Expert testimony has always been a mainstay of litigation, but it’s increasingly being used in the context of software and technology. These days, algorithms, AI, and other advanced technologies are frequently under scrutiny.
How is expert testimony evolving in this new technological landscape? And how can you wield it to your advantage?
The Rise of Algorithmic Evidence
Algorithms are, at their core, sets of instructions that process data and produce outcomes. In legal contexts, they can analyze massive datasets faster than any human expert could. This has made them particularly useful in areas such as financial fraud detection, digital forensics, predictive policing, and e-discovery.
For example, AI can sift through millions of emails to identify relevant documents, detect anomalies in accounting records, or even reconstruct vehicle accident scenarios from sensor data. In civil cases, machine learning models are being used to evaluate risk, assess damages, and predict outcomes based on prior case data.
As these tools become more prevalent, attorneys increasingly rely on experts who can explain how algorithms function — and whether their results can be trusted. This intersection of law and technology represents one of the most significant shifts in expert testimony since the rise of digital evidence.
The New Role of the Algorithmic Expert Witness
Traditional expert witnesses testify about fields such as medicine, engineering, or finance. Today, a growing number of experts specialize in algorithmic systems themselves. These professionals (often data scientists, AI researchers, or computer engineers) help courts understand how an algorithm was trained, what data it relied on, and how its decisions were generated.
For example, if a company uses an AI-driven system to approve or deny loans, and a lawsuit challenges the fairness of those decisions, an algorithmic expert might analyze whether the model introduced bias or violated regulatory standards. Similarly, in criminal cases, experts may evaluate whether predictive policing tools or facial recognition algorithms produced reliable results.
These experts don’t just interpret technical systems; they translate complex computational logic into language that judges and juries can understand. Their testimony helps bridge the gap between cutting-edge technology and established legal principles.

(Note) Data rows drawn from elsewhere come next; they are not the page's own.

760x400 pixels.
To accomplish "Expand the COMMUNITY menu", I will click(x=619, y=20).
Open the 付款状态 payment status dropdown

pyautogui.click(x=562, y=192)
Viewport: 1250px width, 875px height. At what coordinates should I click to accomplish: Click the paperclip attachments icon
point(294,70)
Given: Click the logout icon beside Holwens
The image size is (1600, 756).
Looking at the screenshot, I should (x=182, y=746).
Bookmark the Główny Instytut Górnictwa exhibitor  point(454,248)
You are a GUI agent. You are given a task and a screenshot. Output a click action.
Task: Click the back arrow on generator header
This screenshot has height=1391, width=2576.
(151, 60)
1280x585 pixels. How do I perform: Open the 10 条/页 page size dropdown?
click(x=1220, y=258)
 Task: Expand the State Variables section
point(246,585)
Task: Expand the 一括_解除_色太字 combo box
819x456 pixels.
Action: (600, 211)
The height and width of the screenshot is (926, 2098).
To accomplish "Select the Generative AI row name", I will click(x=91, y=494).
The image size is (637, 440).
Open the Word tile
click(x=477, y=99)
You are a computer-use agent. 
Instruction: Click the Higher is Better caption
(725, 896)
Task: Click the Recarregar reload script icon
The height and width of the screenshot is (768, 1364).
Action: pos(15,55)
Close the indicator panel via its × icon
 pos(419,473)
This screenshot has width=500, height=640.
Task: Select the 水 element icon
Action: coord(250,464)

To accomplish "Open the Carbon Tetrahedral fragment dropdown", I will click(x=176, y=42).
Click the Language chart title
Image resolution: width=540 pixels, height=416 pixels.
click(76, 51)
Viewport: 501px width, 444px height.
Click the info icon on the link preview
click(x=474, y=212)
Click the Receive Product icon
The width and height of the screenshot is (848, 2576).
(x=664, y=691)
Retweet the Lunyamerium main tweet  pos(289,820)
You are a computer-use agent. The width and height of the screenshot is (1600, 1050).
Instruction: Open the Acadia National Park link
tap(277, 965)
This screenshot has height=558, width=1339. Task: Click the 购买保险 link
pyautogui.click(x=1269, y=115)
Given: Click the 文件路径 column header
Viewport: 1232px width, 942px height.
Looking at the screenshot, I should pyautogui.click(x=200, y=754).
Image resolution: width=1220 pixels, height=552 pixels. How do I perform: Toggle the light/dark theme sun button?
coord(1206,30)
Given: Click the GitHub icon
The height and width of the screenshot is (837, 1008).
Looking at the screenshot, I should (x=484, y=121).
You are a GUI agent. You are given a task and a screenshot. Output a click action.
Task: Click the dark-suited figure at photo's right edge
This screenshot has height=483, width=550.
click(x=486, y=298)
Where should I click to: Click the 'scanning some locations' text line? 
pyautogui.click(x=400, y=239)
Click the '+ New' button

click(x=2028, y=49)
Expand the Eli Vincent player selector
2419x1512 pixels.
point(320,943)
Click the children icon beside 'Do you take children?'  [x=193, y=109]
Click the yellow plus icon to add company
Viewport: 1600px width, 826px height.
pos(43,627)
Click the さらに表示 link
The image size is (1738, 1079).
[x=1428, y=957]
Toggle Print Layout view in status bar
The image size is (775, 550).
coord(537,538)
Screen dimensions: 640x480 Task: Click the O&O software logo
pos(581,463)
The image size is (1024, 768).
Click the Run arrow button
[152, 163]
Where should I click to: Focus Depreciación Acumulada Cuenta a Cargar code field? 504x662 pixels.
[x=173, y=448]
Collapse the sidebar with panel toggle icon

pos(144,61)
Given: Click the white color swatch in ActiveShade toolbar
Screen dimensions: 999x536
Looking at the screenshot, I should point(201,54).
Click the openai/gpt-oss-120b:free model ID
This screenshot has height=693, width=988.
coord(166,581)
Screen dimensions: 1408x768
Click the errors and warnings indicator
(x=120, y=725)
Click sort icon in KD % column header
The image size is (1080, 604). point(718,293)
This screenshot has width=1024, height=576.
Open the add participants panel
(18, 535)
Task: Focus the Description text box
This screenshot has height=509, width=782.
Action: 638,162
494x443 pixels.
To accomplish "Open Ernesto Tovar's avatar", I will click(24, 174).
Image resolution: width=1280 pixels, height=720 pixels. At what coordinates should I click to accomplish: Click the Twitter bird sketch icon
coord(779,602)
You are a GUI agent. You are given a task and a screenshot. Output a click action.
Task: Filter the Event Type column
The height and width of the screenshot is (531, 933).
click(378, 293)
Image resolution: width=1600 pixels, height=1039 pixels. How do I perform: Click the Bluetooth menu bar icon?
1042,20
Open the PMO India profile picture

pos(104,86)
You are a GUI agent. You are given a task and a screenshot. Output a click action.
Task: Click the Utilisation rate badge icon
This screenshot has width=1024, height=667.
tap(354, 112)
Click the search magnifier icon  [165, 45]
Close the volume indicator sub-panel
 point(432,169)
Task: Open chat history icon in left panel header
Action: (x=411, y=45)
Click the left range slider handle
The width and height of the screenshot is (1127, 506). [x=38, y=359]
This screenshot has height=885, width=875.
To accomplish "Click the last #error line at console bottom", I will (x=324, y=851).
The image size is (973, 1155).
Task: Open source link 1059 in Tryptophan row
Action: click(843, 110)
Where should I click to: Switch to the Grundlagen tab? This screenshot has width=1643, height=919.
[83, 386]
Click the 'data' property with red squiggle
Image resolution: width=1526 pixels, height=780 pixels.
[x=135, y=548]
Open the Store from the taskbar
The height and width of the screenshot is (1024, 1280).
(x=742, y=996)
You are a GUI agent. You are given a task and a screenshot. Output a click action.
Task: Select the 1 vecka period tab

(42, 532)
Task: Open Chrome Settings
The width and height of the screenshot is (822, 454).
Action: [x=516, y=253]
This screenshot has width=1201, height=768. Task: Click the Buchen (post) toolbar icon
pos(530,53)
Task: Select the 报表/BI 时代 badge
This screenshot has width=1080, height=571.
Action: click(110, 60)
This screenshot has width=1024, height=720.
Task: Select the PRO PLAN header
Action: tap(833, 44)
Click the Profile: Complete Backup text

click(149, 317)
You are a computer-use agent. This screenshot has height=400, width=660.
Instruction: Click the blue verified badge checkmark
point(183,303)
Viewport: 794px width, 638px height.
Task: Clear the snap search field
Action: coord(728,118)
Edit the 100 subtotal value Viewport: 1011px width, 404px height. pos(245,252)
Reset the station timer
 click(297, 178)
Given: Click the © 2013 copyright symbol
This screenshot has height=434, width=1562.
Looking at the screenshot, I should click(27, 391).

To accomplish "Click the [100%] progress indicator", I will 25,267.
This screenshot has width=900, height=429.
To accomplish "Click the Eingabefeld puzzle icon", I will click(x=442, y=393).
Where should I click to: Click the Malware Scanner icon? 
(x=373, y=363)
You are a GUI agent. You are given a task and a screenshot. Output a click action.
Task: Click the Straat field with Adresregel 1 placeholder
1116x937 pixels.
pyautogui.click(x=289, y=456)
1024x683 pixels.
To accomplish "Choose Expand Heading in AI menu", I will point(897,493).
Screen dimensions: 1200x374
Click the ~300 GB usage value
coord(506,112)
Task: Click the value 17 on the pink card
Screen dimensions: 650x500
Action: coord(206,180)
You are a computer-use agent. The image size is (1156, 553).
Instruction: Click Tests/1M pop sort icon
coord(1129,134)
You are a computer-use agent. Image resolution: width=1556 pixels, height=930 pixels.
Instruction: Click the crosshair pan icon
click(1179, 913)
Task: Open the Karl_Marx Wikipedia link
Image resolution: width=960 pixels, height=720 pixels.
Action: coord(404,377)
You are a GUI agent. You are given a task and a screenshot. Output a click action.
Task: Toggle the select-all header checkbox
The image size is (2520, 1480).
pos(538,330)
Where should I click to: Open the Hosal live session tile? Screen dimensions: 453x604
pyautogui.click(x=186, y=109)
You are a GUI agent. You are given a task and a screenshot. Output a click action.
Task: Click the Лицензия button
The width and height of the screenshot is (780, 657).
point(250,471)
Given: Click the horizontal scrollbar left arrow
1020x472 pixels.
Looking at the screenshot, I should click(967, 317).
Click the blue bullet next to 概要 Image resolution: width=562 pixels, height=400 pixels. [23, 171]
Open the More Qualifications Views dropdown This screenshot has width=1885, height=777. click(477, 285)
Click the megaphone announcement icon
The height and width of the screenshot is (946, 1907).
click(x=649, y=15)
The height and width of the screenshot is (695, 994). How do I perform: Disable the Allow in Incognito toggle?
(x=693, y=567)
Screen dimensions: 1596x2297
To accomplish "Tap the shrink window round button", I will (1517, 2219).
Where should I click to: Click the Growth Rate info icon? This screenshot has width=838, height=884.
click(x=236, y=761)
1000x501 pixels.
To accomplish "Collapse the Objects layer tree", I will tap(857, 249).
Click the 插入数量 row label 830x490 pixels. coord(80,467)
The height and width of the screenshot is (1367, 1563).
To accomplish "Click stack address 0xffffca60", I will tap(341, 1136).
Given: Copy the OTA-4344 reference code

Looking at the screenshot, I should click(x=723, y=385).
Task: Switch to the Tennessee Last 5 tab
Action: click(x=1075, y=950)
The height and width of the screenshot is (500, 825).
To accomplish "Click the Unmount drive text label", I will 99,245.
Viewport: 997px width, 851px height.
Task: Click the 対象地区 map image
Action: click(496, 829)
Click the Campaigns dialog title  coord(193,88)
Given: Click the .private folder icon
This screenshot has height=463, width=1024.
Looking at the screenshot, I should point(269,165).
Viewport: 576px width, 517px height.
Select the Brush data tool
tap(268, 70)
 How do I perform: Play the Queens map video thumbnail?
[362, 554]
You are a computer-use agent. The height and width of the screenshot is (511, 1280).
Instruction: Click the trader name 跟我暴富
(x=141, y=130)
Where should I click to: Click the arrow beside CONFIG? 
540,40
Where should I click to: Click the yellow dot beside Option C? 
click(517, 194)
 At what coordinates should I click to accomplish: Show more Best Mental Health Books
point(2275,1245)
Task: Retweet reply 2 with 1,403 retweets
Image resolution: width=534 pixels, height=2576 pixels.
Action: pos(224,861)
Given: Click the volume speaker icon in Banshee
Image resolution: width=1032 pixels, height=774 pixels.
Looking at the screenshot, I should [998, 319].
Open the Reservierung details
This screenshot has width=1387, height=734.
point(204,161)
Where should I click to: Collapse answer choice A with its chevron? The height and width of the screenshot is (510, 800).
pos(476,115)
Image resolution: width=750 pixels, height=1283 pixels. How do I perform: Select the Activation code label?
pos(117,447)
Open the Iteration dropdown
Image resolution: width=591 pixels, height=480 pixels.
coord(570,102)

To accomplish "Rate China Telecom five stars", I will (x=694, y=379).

Transparency and the “Black Box” Problem
One of the greatest challenges in using AI as evidence is transparency. Many algorithms, particularly those based on deep learning, operate as “black boxes,” producing outcomes that even their creators can’t fully explain.
This lack of interpretability poses significant legal questions. If an algorithm’s decision affects someone’s liberty, property, or reputation, how can that decision be challenged or verified in court? Without transparency, it becomes difficult to assess whether a model’s output is reliable, unbiased, or even reproducible.
Expert witnesses play a crucial role in addressing this issue. Their job often involves testing or auditing algorithms to determine how they behave under different conditions. By analyzing training data, input variables, and statistical performance, experts can provide the court with meaningful insight into whether an AI system operates as claimed.
The challenge, however, is that not all proprietary algorithms can be fully disclosed due to trade secret protections. Striking a balance between intellectual property rights and due process remains one of the most pressing ethical dilemmas in this space.
Ethical Implications of Algorithmic Testimony
AI’s integration into legal proceedings also raises questions about accountability. Who is responsible if an algorithm produces an incorrect or biased result; is it the developer, the user, or the expert who interprets it?
Experts must navigate these ethical waters carefully. Their duty, as with all expert witnesses, is to the truth, not to the party that retained them. That means acknowledging uncertainty, disclosing assumptions, and avoiding overstatement of an algorithm’s capabilities.
Ethical expert testimony requires transparency about data limitations, potential bias, and the interpretive choices made during analysis. Courts increasingly value experts who demonstrate not only technical knowledge but also intellectual honesty.
The Future of Expert Testimony in the AI Era
As algorithms become more pervasive, expert witnesses will play an increasingly central role in determining how the legal system interprets and regulates them. Courts will rely on these specialists not just to explain technical details but to help shape the standards of admissibility, accountability, and fairness that govern algorithmic evidence. In the coming years, we’re likely to see new frameworks for evaluating AI testimony — ones that balance innovation with transparency and human oversight.
Adapting to a New Technological World
Artificial intelligence and algorithms are reshaping how courts evaluate evidence and expert testimony. They offer powerful new tools for discovery and analysis, but also introduce risks of opacity and bias. Expert witnesses stand at the center of this transformation. Their role is to ensure that as technology grows more complex, the law remains clear, fair, and grounded in verifiable truth. As AI continues to redefine what’s possible in the courtroom, one principle endures: technology may inform the law, but human judgment must still guide it.